Article 6. Right to collective bargaining of public servants not engaged in the administration of the State. In its previous comments, the Committee noted that under section 73.7 of the Labour Code, the possibility of concluding collective agreements in the public service applies only to the staff of public services, enterprises and establishments not governed by specific conditions of service set out in law or regulation, and requested the Government to specify how, and on the basis of which text, public servants not engaged in the administration of the State who may be subject to specific conditions of service set out in a law or regulation enjoy their right to collective bargaining. The Committee notes, on the one hand, the Government’s assertion that public servants who are subject to a particular law or regulation have access to authorities through which they may refer their demands to their superiors for examination. On the other hand, it notes the observations of the CGECI calling on the Government to clarify the nature of these authorities.
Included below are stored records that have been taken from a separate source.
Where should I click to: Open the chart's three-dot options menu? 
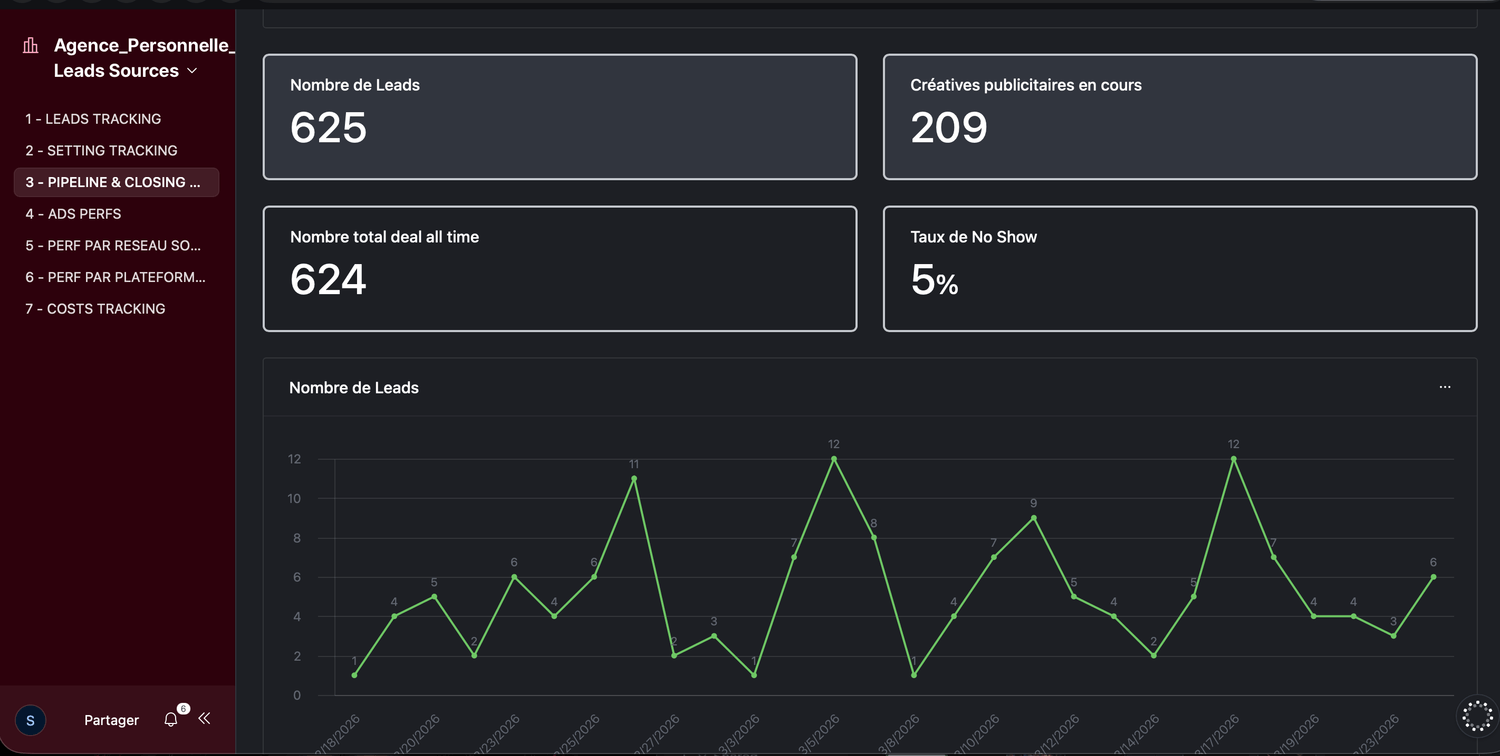(1445, 387)
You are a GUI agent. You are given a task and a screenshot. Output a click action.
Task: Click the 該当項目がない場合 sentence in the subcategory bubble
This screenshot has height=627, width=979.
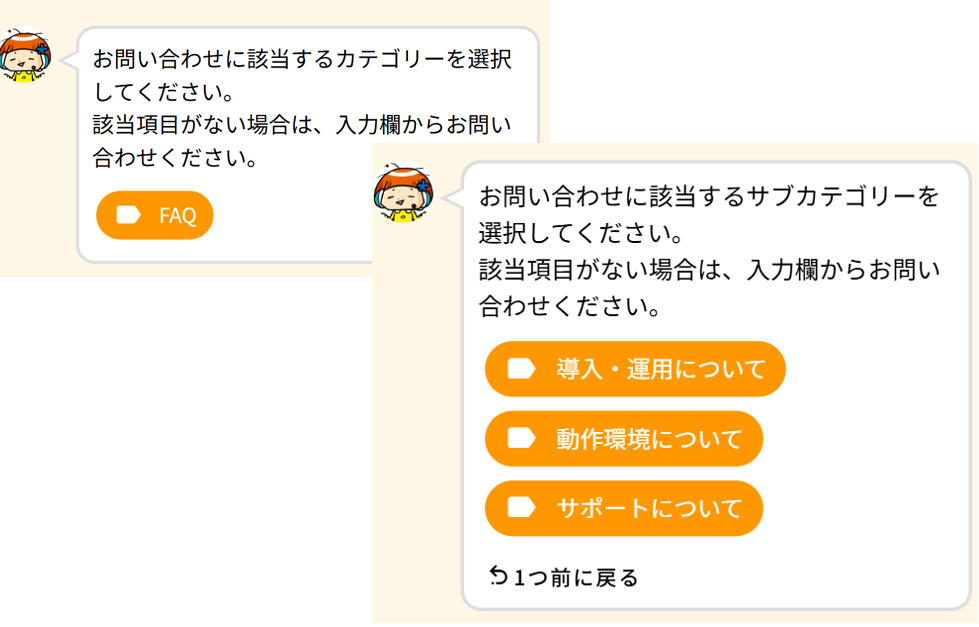(708, 271)
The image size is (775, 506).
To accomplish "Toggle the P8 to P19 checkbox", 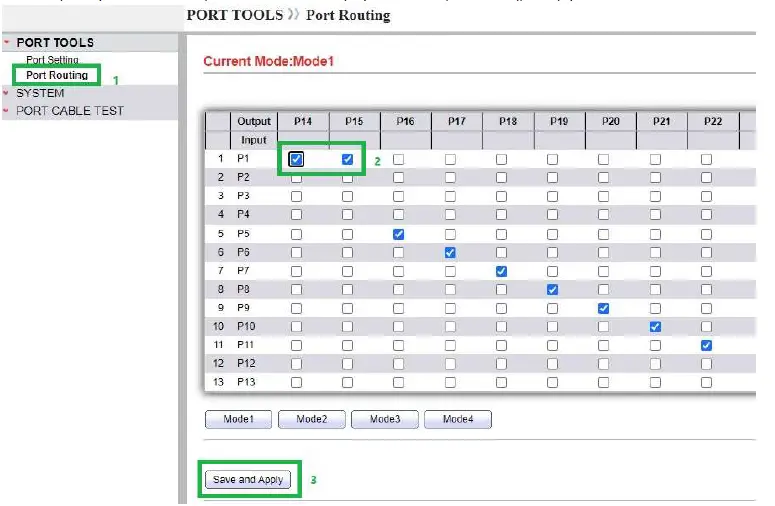I will coord(552,290).
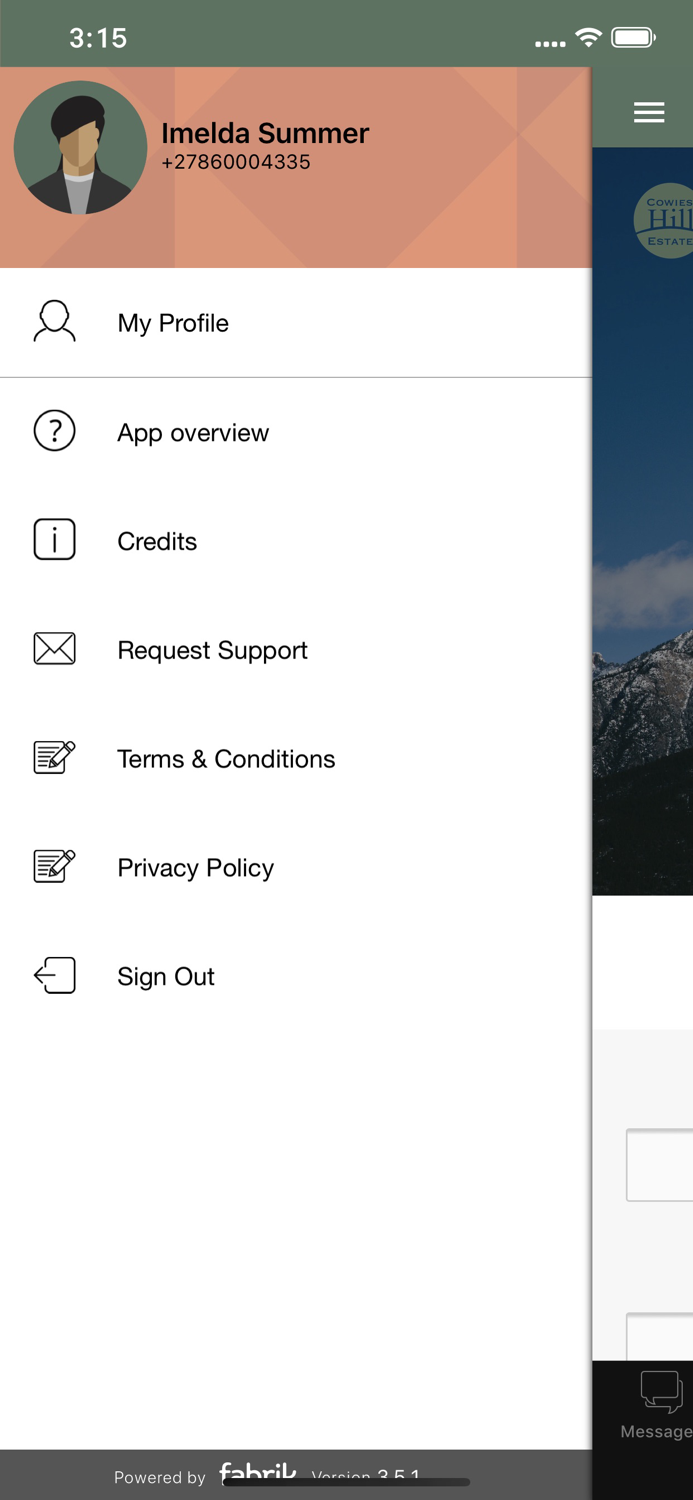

The Committee wishes to recall that under Articles 4 and 6 of the Convention, public servants not engaged in the administration of the State, a category that includes employees in public enterprises, municipal employees and employees in decentralized institutions, teachers in the public sector or even public transport staff, must be able not only to express their demands to their superiors but must also be granted the right to negotiate the conditions of their work and employment collectively. On this basis, the Committee requests the Government to provide, on the one hand, a list of the public services and establishments not governed by a law and, on the other hand, to specify whether, in law or in practice, public servants subject to a specific law or regulation may participate in formal collective bargaining mechanisms with regard to their conditions of work and employment that go beyond the mere presentation of their demands or consultations.